Bad Oeynhausen. Die Wohnzimmermöbel wurden in eine Ecke gerückt, der Frisierstuhl hielt Einzug: Im Elternhaus von Ingrid Wellpott entstand quasi über Nacht ein Friseursalon. Denn der Lehrherr ihrer Schwester musste seinen Salon an der Wilhelmstraße räumen, als die Engländer 1945 die Stadt besetzten. "Der neue Friseur hatte sich in Wöhren schnell herumgesprochen", erinnert sich die 77-Jährige. So dass ständig Menschen wartend auf dem Flur saßen. "Ich als Kind fand das toll", sagt sie lachend. "Endlich war bei uns mal was los."
Das Einfamilienhaus der Familie Blöbaum mit Diele, Schwein und Ziege auf der linken und den Kinderzimmern auf der rechten Seite lag direkt am Wiehengebirge. "Dort konnten wir hinspucken", beschreibt Ingrid Wellpott. Ihr Vater Heinrich Blöbaum arbeitete bei der Weserhütte. "Weil das ein Rüstungsbetrieb war, wurde mein Vater nicht eingezogen." Nebenbei habe er Pilze gezüchtet, um etwas Geld oder Kungelware für die Familie zu haben. "Mein Vater war damals ein überzeugter Sozialdemokrat - aber das durfte nie thematisiert werden. Über Politik wurde deshalb vor uns Kindern nicht gesprochen", weiß Ingrid Wellpott von späteren Erzählungen.

Als dann im Mai 1945 der Räumungsbefehl für große Teile der Innenstadt kam, mussten zahlreiche Bad Oeynhausener innerhalb weniger Tage ihr Zuhause verlassen. "Meine große Schwester Lore war Friseurin im dritten Lehrjahr und arbeitete bei Friseur Götz an der Wilhelmstraße." Und weil auch der Salon irgendwo untergebracht werden musste, stellte Familie Blöbaum das Wohnzimmer zur Verfügung.

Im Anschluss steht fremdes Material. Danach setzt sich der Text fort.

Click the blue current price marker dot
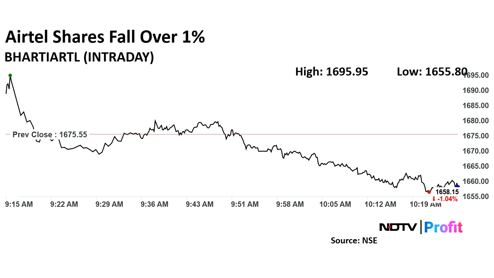Viewport: 494px width, 278px height. tap(457, 187)
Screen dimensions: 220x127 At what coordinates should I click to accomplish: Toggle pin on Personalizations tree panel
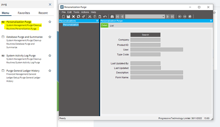point(97,21)
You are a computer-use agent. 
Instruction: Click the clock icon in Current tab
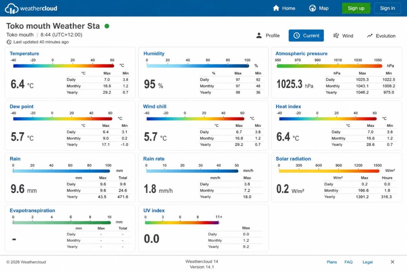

"Der ganze Saloninhalt wurde zu uns nach Wöhren gebracht", erzählt Ingrid Wellpott. Und dort lief der Salon weiter. "Auf dem Tisch stand eine Schüssel mit Wasser, aber die meisten Wöhrener kamen mit gewaschenen Haaren zum Friseur", erinnert sich Wellpott, die damals sieben Jahre alt war. "Sonst musste meine Mutter auf dem Herd Wasser erhitzen." Denn eine Wasserleitung gab es nicht. "Auf der Diele war die Pumpe und ein großer Steinspülstein - da haben sich alle gewaschen." Der kleine Flur des Hauses wurde zum Wartebereich. "Und der Friseur mit Frau und Sohn schlief in unserem kleinen Abstellraum." Daraus hätten ihre Eltern später ein Badezimmer gemacht, so klein sei der gewesen.
Wie ein Lauffeuer habe sich die Nachricht vom Friseur in Wöhren verbreitet. "Die Wöhrener fanden das toll, dass sie nicht mehr so weit fahren mussten." Und für Ingrid Wellpott selbst war die Zeit ein Erlebnis. "Sonst passierte ja nicht viel, da oben am Berg."

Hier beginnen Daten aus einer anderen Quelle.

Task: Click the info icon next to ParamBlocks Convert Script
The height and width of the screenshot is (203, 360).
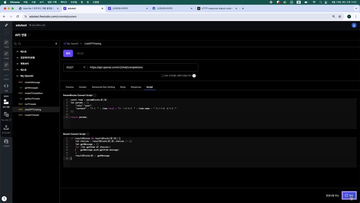Action: coord(95,95)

Nur kurze Zeit später wurde es voll bei Blöbaums. "Mein Cousin aus dem Rheinland kam zu uns und brachte zwei Soldaten mit", erzählt die 77-Jährige. Die hätten allesamt im Stroh geschlafen.
Im großen Weck-Kessel kochte die Mutter damals für alle das Essen. "Wir haben sogar zwei Schweine geschlachtet - das eine schwarz."
So hätten wenigstens alle genügend zu essen gehabt. "Mein Vater hatte noch ein bisschen Landwirtschaft - und hat Kartoffeln und Gemüse angebaut." Sonst sei das alles nicht machbar gewesen.
Irgendwann sei ihre Mutter außer sich gewesen, ob der Zustände. "Nach einigen Tagen hat mein Vater die beiden Soldaten nach Hause geschickt."
Im Sommer 1945, so vermutet Ingrid Wellpott, ist der Friseur-Salon wieder zurück in die Stadt gezogen. "Ich habe noch einen englischen Ausweis meiner Schwester vom August 1945. Womöglich hat sie ihn dafür bekommen."